According to the Bristol Quality of Life survey, 94.0% of Cotham residents consider themselves to be in ‘good health’ compared with 87.6% for Bristol. 16.2% reported having an illness or health condition limiting day-to-day activities at least a little (25.7% for Bristol as a whole). 29.2% were overweight or obese (45.0% Bristol overall). 2.5% were classed as physically ’inactive’ (6.8% Bristol average). 85.7% did enough regular exercise each week (71.2% Bristol average). 5.6% were smokers (9.5% Bristol overall) and 0.6% reported living in households where someone regularly smokes in the house (3.9% Bristol overall).

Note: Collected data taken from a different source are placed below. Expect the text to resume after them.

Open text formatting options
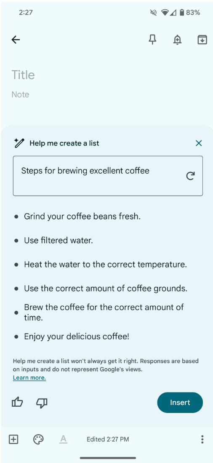The width and height of the screenshot is (213, 463). click(63, 439)
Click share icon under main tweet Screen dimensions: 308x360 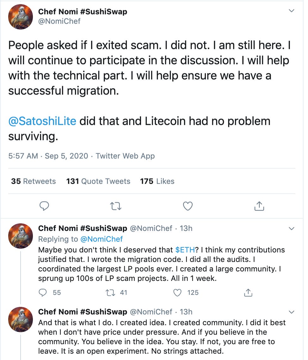259,206
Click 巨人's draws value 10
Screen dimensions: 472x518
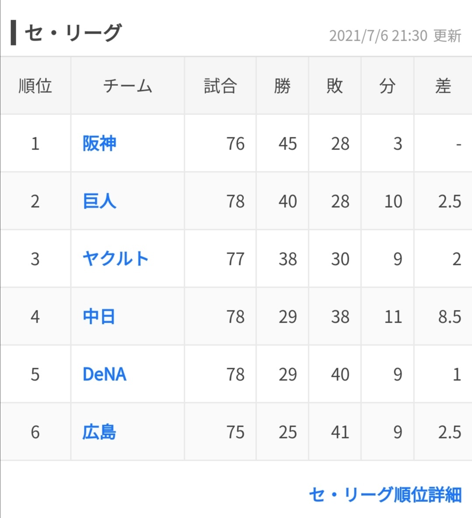(x=393, y=201)
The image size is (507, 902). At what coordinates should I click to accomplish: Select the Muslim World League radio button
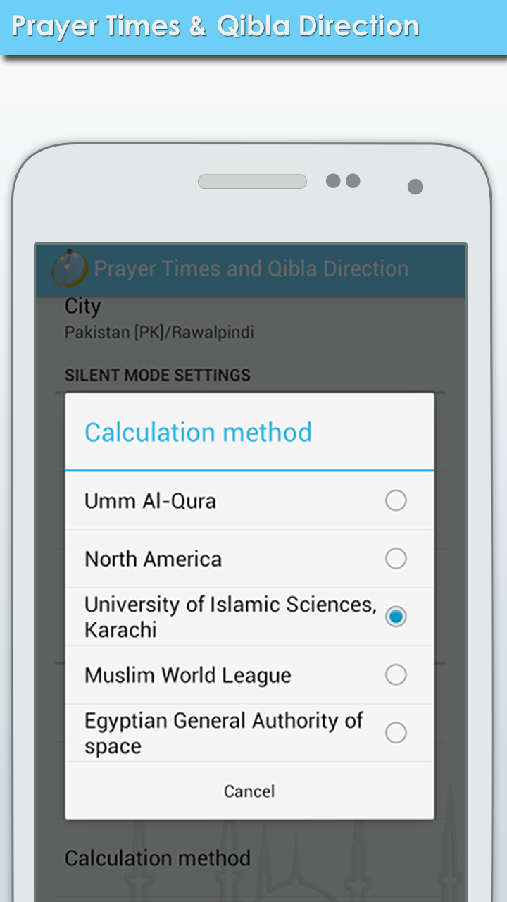pyautogui.click(x=396, y=675)
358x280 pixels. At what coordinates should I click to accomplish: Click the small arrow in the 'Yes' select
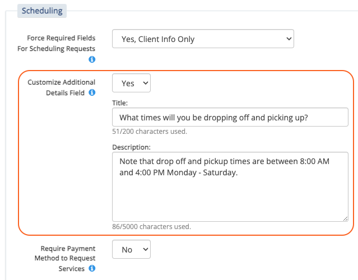click(146, 83)
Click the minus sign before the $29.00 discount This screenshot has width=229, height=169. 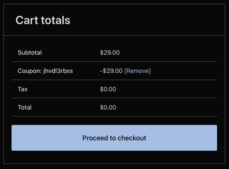(101, 71)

13.9% were at ‘higher risk of alcohol related health problems’ (16.1% Bristol average). 7.8% were classed as having ‘above average mental wellbeing’ (9.9% Bristol average), whilst 8.0% were reported as having ‘below average mental wellbeing’ (14.7% Bristol average). 2.1% felt ‘lonely because they don’t see family enough’ (3.4% Bristol average). 75.7% reported being ‘satisfied with life’ (75.3% Bristol average) and 25.1% reported ‘very high life satisfaction’ (23.5% Bristol average). 6.1% reported a ‘low life satisfaction’ (9.0% Bristol average).

== Education ==
Cotham School is a secondary school with co-operative academy status, with a capacity for 1480 students between the ages of 11 and 16 years (Years 7 to 11). It is closely associated with nearby Redland Green School. Together the two schools collaboratively feed into North Bristol Post 16 Centre, a sixth form centre also based in Cotham. Cotham School was formally the Trade and Mines School from 1856 to 1885 and the Merchant Venturers' School until 1920.

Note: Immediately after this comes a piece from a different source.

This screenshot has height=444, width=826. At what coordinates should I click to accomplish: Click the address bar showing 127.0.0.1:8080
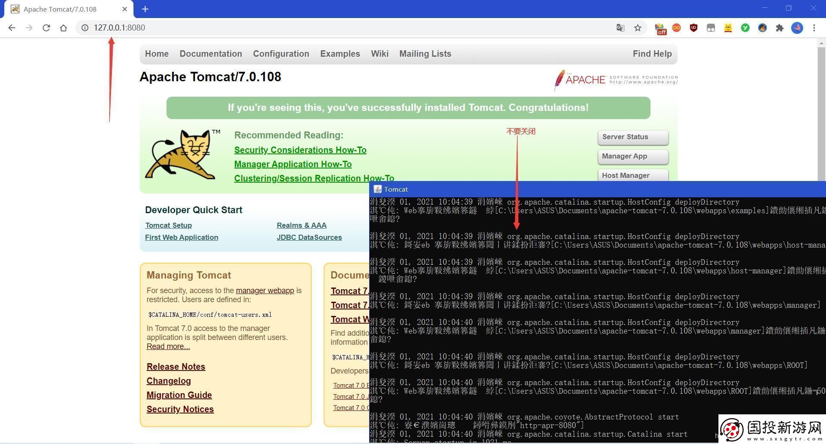click(x=301, y=28)
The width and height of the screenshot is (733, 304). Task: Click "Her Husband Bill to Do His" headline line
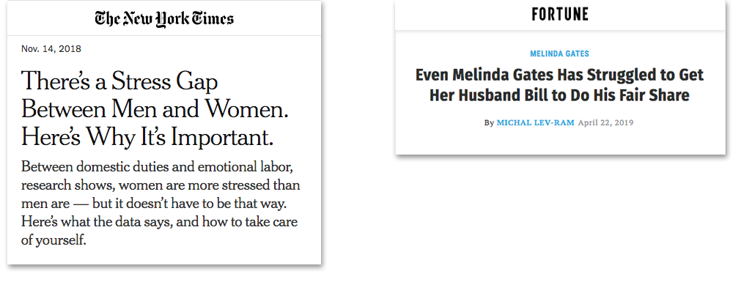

Cotham School, through its former evolutions, has educated two Nobel Laureates, Paul Dirac (graduated 1918) and Peter Higgs (1946). Dirac, born in Bristol and growing up to the north of Cotham and Redland in the neighbourhood of Bishopston, made fundamental contributions to the early development of both quantum mechanics and quantum electrodynamics. Among other discoveries, he formulated the Dirac equation which describes the behaviour of fermions and predicted the existence of antimatter. Dirac shared the 1933 Nobel Prize in Physics with Erwin Schrödinger "for the discovery of new productive forms of atomic theory". He also made significant contributions to the reconciliation of general relativity with quantum mechanics.

Peter Higgs, born in Newcastle upon Tyne but raised in Bristol, is known for the theoretical discovery of a mechanism (known as the Higgs mechanism) that contributes to our understanding of the origin of mass of subatomic particles, and which recently was confirmed through the discovery of the predicted fundamental particle (known as the Higgs boson), by the ATLAS and CMS experiments at CERN's Large Hadron Collider. Following the discover of the predicted Higgs boson, Higgs was awarded the 2013 Nobel Prize in Physics along with François Englert. Higgs himself was inspired by the work of Paul Dirac whilst at the school. Higgs is recognised by the school through its science centre, the Dirac Higgs science, opened by Higgs himself in 2012.

Cotham Gardens Primary School (formerly Colston's Primary School) is a primary school taking children from the ages of 5 to 11 years.

Although there are no public access libraries in the neighbourhood itself, the area is served by the nearby Redland Library to the west on Whiteladies road, Clifton; Bishopston Library on Gloucester Road to the east; and Bristol Central Library in the city centre to the south.